The global economy will sputter along this year as China’s slowdown prolongs a commodity slump and contractions endure in Brazil and Russia, the World Bank said.

The Washington-based development bank lowered its forecast for 2016 growth to 2.9 percent, from a 3.3 percent projection in June, according to its bi-annual Global Economic Prospects report released Wednesday. The world economy advanced 2.4 percent last year, less than a forecast of 2.8 percent in June and slower than the 2.6 percent expansion in 2014, the bank said.

The deteriorating picture in emerging markets is a big reason for a fifth straight year of global growth below 3 percent. The World Bank cut its outlook for China’s growth in 2016 to 6.7 percent, from 7 percent in June, and a 6.5 percent increase is estimated for next year. Brazil’s economy will shrink 2.5 percent this year, while Russia’s will contract 0.7 percent, the lender said.

“The global economy will need to adapt to a new period of more modest growth in large emerging markets, characterized by lower commodity prices and diminished flows of trade and capital,” World Bank Senior Vice President and Chief Economist Kaushik Basu said in the report.

Jitters about China were evident this week, as the government stepped in to prop up equity prices following a 7 percent rout to open the new year.

China’s high debt levels are the nation’s main short-term risk, the World Bank said, noting that debt to output ratios are larger than in most developing countries.

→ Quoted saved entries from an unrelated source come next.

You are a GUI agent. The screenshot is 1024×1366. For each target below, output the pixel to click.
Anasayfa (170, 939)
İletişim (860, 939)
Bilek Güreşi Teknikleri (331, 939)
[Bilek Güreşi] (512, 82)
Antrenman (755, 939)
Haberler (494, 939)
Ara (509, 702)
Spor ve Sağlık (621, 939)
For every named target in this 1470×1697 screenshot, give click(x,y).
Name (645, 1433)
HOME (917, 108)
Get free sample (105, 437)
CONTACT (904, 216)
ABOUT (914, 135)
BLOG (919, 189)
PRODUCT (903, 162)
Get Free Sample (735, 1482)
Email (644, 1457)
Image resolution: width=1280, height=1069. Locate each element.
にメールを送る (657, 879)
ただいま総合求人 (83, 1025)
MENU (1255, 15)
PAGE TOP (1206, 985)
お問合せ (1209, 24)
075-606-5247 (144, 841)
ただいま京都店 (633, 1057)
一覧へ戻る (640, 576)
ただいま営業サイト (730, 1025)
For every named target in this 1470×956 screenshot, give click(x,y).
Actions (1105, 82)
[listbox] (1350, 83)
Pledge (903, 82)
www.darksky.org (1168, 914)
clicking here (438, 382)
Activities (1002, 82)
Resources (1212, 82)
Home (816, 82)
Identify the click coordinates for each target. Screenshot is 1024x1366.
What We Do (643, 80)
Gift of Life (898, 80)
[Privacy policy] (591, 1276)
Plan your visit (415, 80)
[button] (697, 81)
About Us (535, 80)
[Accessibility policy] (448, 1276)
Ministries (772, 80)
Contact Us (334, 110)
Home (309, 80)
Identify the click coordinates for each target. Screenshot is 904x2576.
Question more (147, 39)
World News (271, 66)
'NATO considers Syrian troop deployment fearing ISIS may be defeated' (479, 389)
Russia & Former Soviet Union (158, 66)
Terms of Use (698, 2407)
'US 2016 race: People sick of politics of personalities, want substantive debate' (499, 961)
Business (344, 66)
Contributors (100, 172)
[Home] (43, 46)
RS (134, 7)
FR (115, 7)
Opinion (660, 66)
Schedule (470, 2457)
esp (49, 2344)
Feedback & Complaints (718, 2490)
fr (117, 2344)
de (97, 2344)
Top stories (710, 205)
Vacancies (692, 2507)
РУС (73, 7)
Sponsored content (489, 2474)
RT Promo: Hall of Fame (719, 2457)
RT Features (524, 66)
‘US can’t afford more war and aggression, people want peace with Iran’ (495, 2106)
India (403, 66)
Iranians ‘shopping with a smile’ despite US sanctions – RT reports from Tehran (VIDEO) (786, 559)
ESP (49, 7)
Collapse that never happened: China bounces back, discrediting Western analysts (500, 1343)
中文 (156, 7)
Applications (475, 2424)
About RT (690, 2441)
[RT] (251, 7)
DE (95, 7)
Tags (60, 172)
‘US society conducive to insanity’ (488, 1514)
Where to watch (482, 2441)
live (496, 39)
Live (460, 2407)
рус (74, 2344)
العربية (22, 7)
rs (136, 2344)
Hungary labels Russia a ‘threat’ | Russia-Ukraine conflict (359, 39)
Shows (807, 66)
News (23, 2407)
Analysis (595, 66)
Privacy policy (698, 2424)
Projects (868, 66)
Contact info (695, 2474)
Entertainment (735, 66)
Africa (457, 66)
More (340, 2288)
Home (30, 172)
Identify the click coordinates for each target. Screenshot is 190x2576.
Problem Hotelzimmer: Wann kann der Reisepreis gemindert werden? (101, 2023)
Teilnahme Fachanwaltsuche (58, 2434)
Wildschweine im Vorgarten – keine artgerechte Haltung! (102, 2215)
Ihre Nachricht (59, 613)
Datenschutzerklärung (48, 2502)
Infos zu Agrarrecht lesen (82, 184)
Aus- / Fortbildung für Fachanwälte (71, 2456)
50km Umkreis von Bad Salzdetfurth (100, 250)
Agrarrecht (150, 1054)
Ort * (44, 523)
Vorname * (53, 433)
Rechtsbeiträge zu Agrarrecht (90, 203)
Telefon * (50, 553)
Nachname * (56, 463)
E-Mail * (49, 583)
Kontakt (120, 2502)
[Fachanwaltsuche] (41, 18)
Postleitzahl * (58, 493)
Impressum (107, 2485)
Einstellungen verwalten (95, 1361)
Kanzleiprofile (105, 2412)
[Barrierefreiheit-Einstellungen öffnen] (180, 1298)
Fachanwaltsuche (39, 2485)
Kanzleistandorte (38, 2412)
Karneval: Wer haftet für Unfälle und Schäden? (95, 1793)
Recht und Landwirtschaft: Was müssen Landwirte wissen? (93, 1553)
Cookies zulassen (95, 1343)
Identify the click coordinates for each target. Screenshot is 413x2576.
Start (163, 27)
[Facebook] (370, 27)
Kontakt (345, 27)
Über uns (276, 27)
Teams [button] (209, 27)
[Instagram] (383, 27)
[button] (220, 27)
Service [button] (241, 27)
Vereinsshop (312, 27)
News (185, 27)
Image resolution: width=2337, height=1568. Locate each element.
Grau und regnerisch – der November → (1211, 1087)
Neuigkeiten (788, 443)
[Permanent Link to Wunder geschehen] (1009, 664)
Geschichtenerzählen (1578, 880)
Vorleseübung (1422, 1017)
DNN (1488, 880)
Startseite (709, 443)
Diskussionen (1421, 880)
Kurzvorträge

Still, the government has ample room to use public spending to stimulate growth in the “low-probability scenario” of a faster-than-anticipated slowdown, the bank said.

The bank also trimmed its projection for U.S. growth to 2.7 percent this year, down from 2.8 percent from June, citing the dampening effect on exports of the surging U.S. dollar.

Loose monetary policy should continue to sustain “fragile” recoveries in Japan and the euro area, the bank said.

“This outlook is expected to be buttressed by recovery in major high-income economies, stabilizing commodity prices, and a continuation of low interest rates,” Basu said. “All this does not rule out the fact that there is a low-probability risk of disorderly slowdown in major emerging markets, as U.S. interest rates rise after a long break and the U.S. dollar strengthens, and as a result of geopolitical concerns.”

Under the bank’s base case, global growth will see a “modest upturn” as China steers its economy to a model driven by consumption and services, and the U.S. Federal Reserve raises interest rates without “undue turbulence,” Basu said. The bank forecasts global growth will accelerate to 3.1 percent next year.

The report noted that the benefits to consumers and business from lower oil prices have been “surprisingly muted.” However, a stabilization of prices at low levels could “release pent-up demand,” causing the global economy to grow faster than expected.

Still, global risks are tilted to the downside, according to the bank. A slowdown in China, coupled with widespread weakness in other major emerging markets, “could have substantial spillovers on other emerging and developing economies,” the bank warns.

“The simultaneous slowing of four of the largest emerging markets — Brazil, Russia, China, and South Africa — poses the risk of spillover effects for the rest of the world economy,” Basu said.